A Rússia bombardeou, esta segunda-feira, várias regiões da Ucrânia, incluindo a capital, Kiev, provocando pelo menos dez mortos e 60 feridos, segundo o balanço mais recente das autoridades ucranianas.

"Putin está desesperado por causa das derrotas no campo de batalha e está a usar o terrorismo dos mísseis para tentar mudar o ritmo da guerra a seu favor", escreveu Kuleba na rede social Twitter, segundo a agência francesa AFP.

A partir de Nairobi, Kuleba anunciou que decidiu interromper uma viagem por países africanos, iniciada há uma semana, e regressar à Ucrânia devido aos novos desenvolvimentos da guerra.

"Tenho estado em contacto permanente com os meus parceiros desde esta manhã para coordenar uma resposta determinada aos ataques russos.
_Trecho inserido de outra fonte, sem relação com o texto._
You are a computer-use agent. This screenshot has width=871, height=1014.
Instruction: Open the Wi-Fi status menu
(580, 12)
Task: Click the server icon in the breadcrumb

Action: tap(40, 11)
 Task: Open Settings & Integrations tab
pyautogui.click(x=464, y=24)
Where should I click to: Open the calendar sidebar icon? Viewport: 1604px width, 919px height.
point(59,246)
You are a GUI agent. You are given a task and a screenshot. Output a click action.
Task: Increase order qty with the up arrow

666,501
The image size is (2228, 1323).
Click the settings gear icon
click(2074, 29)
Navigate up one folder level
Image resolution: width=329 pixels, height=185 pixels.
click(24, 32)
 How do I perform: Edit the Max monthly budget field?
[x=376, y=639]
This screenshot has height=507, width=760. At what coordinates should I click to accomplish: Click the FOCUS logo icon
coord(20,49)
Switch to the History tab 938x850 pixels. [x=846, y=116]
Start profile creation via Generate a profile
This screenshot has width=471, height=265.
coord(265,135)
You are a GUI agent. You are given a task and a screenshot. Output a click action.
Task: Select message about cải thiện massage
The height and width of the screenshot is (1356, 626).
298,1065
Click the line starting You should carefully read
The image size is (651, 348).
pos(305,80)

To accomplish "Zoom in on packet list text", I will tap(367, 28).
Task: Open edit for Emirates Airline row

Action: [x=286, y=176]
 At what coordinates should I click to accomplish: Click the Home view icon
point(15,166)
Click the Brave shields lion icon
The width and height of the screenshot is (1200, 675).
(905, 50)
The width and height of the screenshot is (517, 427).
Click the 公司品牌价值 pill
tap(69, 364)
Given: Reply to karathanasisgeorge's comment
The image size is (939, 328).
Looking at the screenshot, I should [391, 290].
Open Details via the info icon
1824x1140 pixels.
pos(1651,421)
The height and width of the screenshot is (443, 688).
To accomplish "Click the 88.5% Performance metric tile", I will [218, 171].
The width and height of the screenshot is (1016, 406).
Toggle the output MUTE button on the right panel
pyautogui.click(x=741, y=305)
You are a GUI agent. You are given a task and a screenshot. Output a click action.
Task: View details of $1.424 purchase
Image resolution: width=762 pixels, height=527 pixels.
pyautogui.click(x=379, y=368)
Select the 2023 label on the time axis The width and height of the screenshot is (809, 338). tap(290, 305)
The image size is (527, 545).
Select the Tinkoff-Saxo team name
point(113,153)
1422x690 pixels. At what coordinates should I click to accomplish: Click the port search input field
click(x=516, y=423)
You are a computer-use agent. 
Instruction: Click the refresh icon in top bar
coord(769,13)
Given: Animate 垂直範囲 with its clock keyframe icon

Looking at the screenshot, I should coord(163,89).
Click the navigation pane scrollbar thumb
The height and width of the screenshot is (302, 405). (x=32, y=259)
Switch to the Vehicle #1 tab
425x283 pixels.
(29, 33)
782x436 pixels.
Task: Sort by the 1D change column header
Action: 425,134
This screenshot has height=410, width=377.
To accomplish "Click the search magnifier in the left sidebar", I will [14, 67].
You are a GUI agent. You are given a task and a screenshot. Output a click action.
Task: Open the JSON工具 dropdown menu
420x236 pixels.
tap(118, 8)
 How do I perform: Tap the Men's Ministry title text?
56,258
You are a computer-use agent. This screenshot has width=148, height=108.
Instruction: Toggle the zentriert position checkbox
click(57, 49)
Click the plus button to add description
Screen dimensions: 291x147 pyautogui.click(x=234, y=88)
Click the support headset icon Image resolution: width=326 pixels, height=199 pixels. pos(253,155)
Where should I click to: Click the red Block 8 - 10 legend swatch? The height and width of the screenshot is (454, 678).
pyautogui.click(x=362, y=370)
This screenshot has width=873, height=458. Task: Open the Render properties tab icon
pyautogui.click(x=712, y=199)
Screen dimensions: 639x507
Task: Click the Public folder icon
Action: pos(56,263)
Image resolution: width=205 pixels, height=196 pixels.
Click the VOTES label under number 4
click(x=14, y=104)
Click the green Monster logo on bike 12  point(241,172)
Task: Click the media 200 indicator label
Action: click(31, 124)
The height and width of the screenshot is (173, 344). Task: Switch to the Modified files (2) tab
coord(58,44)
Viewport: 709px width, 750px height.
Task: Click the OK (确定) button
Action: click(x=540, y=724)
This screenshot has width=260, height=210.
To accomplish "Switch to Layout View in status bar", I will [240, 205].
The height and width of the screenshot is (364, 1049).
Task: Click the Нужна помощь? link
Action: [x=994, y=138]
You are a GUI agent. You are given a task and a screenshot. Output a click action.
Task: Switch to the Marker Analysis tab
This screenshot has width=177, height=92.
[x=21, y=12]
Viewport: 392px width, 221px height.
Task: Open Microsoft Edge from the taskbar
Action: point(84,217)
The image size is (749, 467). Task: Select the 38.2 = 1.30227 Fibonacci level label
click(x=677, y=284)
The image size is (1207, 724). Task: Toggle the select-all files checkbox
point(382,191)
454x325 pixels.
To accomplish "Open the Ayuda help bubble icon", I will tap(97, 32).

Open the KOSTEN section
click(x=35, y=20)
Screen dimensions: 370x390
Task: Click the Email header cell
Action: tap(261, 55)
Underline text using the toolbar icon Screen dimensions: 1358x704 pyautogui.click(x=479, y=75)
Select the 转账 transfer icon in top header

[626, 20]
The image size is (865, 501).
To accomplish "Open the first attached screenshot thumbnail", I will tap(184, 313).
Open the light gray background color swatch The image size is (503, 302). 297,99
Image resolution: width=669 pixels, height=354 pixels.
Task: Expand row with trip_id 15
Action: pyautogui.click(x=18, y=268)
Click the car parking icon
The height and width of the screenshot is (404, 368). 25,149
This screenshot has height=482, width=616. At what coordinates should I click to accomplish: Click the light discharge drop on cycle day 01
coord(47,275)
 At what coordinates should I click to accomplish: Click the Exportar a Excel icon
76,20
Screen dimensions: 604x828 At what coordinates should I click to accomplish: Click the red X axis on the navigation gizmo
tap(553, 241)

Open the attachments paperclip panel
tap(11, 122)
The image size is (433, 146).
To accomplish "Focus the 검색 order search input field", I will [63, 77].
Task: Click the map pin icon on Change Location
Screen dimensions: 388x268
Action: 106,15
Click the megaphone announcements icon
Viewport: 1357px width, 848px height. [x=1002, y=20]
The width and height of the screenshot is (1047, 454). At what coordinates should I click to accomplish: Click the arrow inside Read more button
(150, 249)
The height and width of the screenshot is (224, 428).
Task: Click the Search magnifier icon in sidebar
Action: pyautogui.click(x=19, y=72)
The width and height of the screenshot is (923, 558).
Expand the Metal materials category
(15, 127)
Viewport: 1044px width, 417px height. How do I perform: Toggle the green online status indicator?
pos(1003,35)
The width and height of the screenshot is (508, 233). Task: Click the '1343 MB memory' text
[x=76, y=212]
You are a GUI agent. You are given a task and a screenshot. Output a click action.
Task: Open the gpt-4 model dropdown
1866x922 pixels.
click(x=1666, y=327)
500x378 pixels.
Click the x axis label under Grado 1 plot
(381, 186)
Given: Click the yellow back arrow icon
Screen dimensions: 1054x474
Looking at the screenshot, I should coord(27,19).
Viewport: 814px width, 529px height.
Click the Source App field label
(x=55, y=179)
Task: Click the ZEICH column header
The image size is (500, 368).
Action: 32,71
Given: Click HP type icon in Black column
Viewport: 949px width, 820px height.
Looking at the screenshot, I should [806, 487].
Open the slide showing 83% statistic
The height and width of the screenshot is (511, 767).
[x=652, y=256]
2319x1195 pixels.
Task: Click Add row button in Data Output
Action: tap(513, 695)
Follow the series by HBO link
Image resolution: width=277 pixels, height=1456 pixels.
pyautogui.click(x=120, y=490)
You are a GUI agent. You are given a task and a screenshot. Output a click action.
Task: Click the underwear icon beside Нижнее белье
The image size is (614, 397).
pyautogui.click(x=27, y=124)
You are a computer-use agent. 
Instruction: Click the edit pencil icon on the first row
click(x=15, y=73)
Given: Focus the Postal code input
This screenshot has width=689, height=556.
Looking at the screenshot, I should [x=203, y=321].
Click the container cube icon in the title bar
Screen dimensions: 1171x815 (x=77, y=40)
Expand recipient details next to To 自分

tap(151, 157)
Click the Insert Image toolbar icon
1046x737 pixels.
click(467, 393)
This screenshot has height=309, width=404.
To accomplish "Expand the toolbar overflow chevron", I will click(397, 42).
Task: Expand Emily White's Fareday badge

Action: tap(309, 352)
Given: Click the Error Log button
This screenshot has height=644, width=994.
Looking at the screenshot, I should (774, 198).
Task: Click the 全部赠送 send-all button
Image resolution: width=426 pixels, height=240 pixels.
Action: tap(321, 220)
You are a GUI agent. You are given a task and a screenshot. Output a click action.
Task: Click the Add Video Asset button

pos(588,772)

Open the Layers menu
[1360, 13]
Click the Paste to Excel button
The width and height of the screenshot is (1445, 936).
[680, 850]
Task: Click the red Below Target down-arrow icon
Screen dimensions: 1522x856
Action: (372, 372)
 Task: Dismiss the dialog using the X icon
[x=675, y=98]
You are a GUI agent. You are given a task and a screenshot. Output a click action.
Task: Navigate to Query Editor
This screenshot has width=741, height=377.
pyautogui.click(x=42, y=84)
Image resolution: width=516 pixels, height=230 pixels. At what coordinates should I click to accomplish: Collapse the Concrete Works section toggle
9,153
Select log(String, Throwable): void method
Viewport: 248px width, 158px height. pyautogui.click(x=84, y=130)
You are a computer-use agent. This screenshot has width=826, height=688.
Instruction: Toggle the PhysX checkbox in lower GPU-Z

Interromperei também a minha viagem a África e regressarei imediatamente à Ucrânia", disse no Twitter, citado pela agência espanhola EFE.

Kuleba esteve esta segunda-feira no Quénia, de acordo com a embaixada da Ucrânia em Nairobi, depois de visitar o Senegal, a Costa do Marfim e o Gana na semana passada, onde se encontrou com os seus homólogos desses países.

O chefe da diplomacia ucraniana encontrou-se também com o chefe de Estado senegalês e atual presidente da União Africana (UA), Macky Sall, com o vice-presidente da Costa do Marfim, Tiémoko Meyliet Koné, e com o presidente do Gana, Nana Akufo-Addo.

A digressão visava reforçar as relações entre Kiev e África, e reunir o apoio dos países do continente, na sequência da invasão russa da Ucrânia, em 24 de fevereiro deste ano.

Embora a UA tenha apelado repetidamente para um cessar-fogo no conflito, muitas nações africanas têm-se abstido nas votações da ONU que punem a Rússia.

Esta posição está ligada não só ao poder político e económico de Moscovo em África, mas também a razões históricas, como o apoio soviético aos movimentos anticoloniais no século XX e a luta contra o sistema "apartheid" segregacionista na África do Sul.

Os bombardeamentos russos de hoje seguiram-se a uma explosão, no sábado, que danificou a ponte da Crimeia, entre a Rússia e a península ucraniana que Moscovo anexou em 2014.

Considerada como um símbolo da integração da Crimeia na Rússia, a ponte tem sido usada para o transporte de equipamento militar pesado e mantimentos para as tropas russas no sul da Ucrânia.

Os bombardeamentos russos foram condenados por vários aliados da Ucrânia, incluindo Portugal, e serão discutidos pelos líderes do G7 na terça-feira, numa videoconferência em que participará o presidente ucraniano, Volodymyr Zelensky.

O grupo, que reúne os sete países mais industrializados do mundo, é constituído por Alemanha, Canadá, Estados Unidos, França, Itália, Japão e Reino Unido.

A União Europeia (UE) também está representada no G7.